Diesen Ball nahm der Fraktionsvorsitzende der größten Oppositionspartei, Manuel Pretzl von der CSU, auf. Noch nie seit dem Zweiten Weltkrieg habe es eine derartige Koalition der Zerstrittenheit und Uneinigkeit gegeben, sagte Pretzl. Wie berichtet, waren sich SPD und Grüne zuletzt bei der Diskussion um eine Fortführung der Kostenfreiheit in den Kitas in die Haare gekommen. „Das wirft ein Schlaglicht auf die Regierung. München hat Besseres verdient“, erklärte Pretzl. Er warf den Grünen Arroganz vor, nahm bei seiner Rede aber mehrmals die SPD von der Kritik aus. Vom OB hätte er sich jedoch öfter gewünscht, „dass er mal auf den Tisch haut“. Und Bürgermeisterin Katrin Habenschaden (Grüne) nehme meist nur „Wohlfühltermine“ wahr. Inhaltlich warf Pretzl der Koalition vor, zu wenig für die Menschen in der Mitte der Gesellschaft zu tun. Beschlüsse wie das Dieselfahrverbot belasteten die Bürger.
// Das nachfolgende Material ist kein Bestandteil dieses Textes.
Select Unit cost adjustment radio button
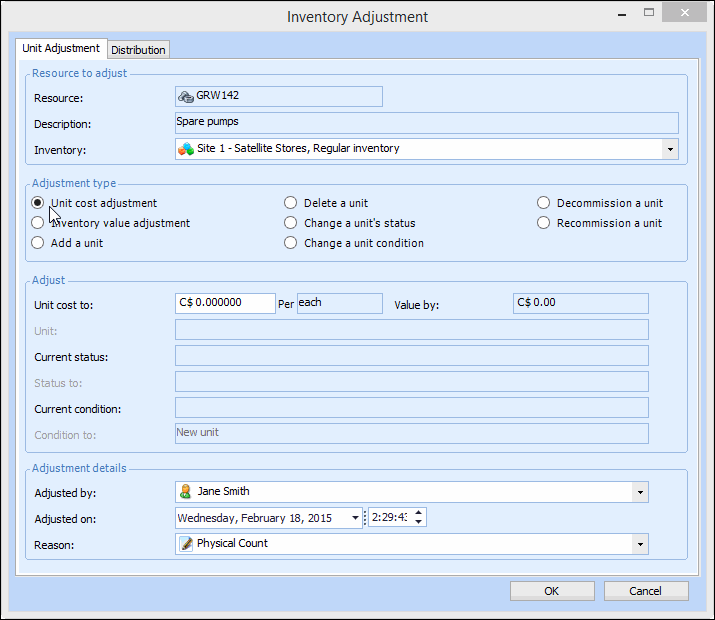Viewport: 715px width, 620px height. point(38,203)
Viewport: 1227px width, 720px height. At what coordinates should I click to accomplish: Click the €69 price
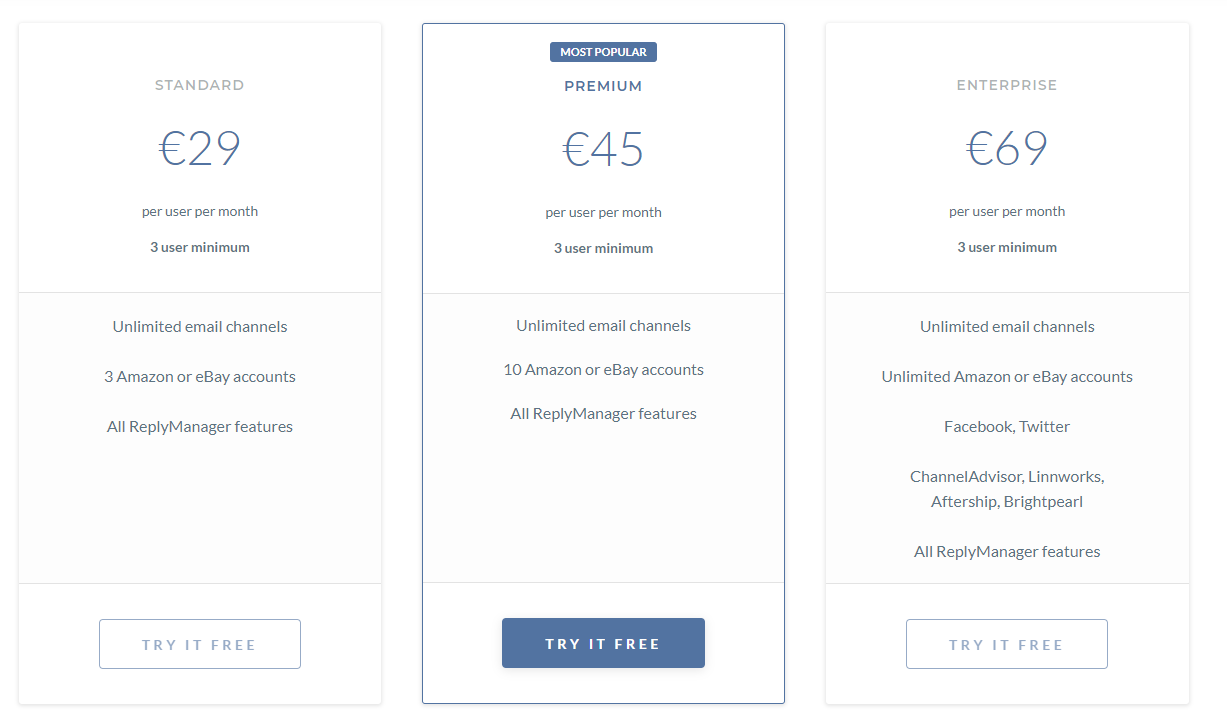pos(1007,149)
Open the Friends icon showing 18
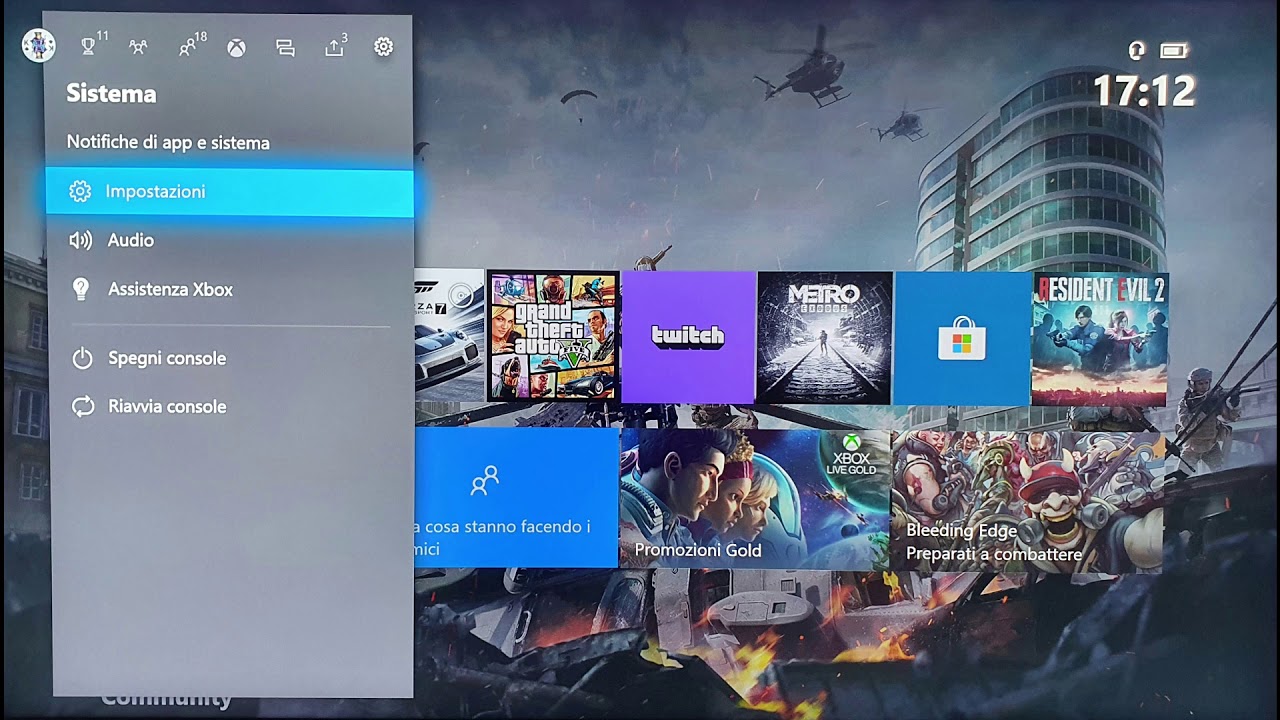 pos(188,46)
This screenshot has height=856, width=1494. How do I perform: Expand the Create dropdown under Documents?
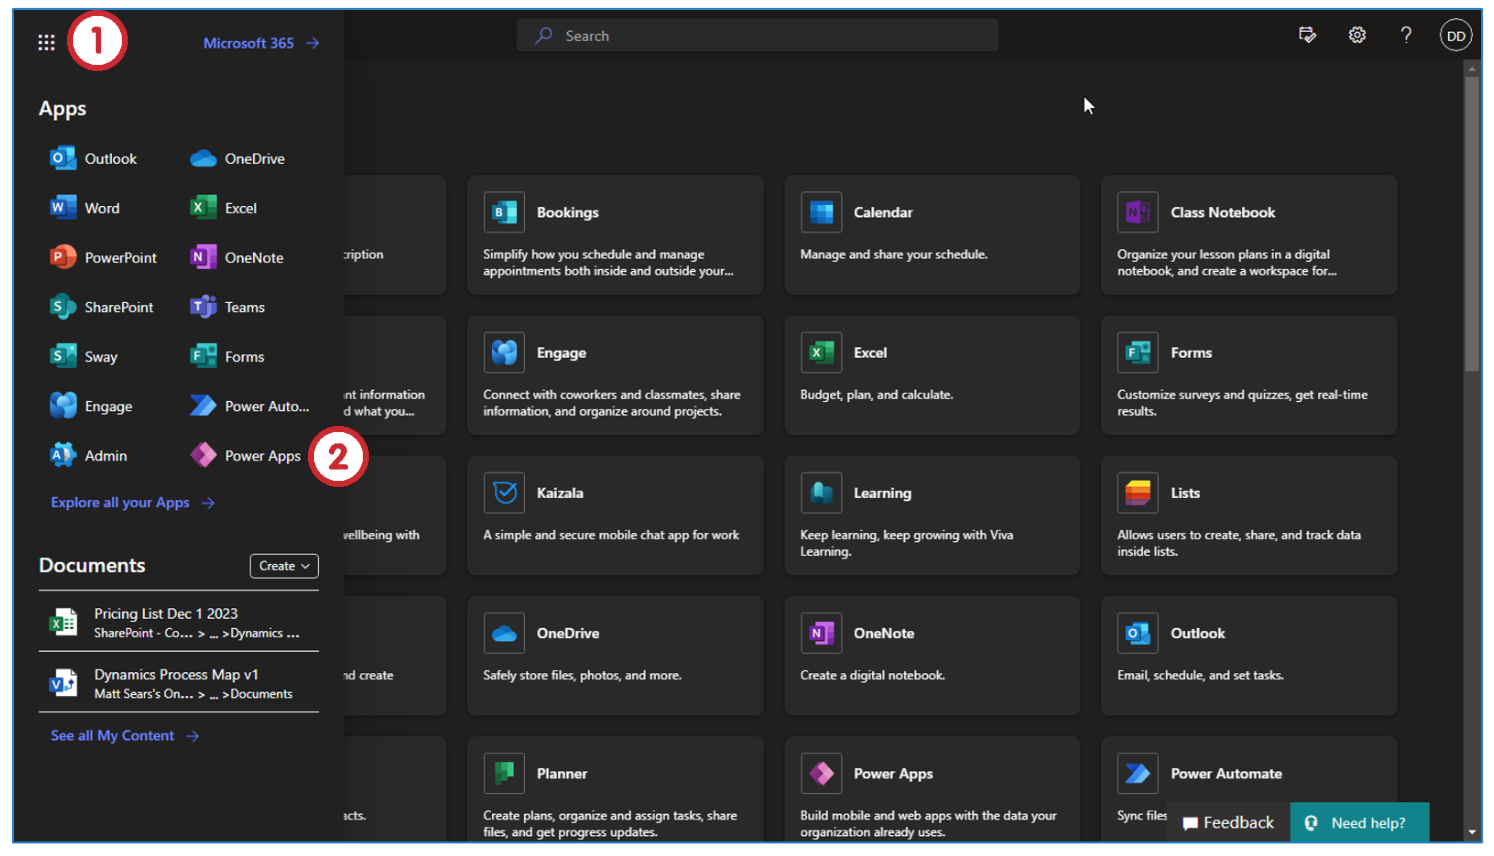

FDP-Fraktionschef Jörg Hoffmann hielt der Koalition vor, „falsche Prioritäten zu setzen“. Die Schulden würden den Handlungsspielraum der Stadt immens einschränken. „Sie geben so viel Geld aus, weil es bequem ist.“

Allein die Personalkosten belaufen sich im Übrigen auf 2,3 Milliarden Euro. Rund 43 200 Menschen arbeiten bei der Stadt.